Marx Alienation

Marx developed a theory of alienation to reveal the human actions, which lie behind the ostensibly impersonal forces dominating the society. He demonstrated how various features of the society, which seem to be natural are, as a result, of past human activities. Marx understood alienation as a core aspect of the material world. He defined it as the loss of control, especially the loss of control over labor.

He rejected the common sense idea that humans have a fixed nature that exists independently of their society. Consequently, he demonstrated that many of the aspects associated with the unchanging human nature vary enormously in different societies. However, he did not oppose the idea of human nature itself. He claimed that the need to labor on nature to gratify human needs was the only consistent aspect of all human societies. Human beings like all other living creatures must work on the nature to survive. However, Marx distinguished the labor of animals from that of humans in the sense that human beings developed consciousness.

Marx's research showed that human being's alienation in the domain of work has a fourfold dimension. His study revealed that a man is alienated from the items he produces, the process of production, from his community, and from himself. Since man is alienated from himself, he cannot fully develop all his aspects of personality. Consequently, he gets denial instead of fulfillment from his work. Thus, human beings feel at ease in their home during leisure time, but at work, they feel homeless. In essence, Marx aimed at revealing that the relationship existing between an employee and his work is something alien. He demonstrates activity as a form of suffering, creation as emasculation, and strength as powerlessness.

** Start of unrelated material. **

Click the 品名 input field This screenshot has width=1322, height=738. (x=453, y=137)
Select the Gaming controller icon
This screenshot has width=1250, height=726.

In conclusion, Max theory of alienation revealed that what makes man human is his ability to shape the world around him in a conscious manner. However, under a capitalist society, his labor is coerced. Capitalism increases man's ability to produce, but all those involved in the production process do not enjoy its benefits. Max asserts that the labor creates happiness to the rich and privation to the workers. It paves the way for mansions but hovels the employees. Labor procures beauty for the rich but brings a deformity for the worker. In the end, instead of workers enjoying the fruits of their actions, they lead indigent lives.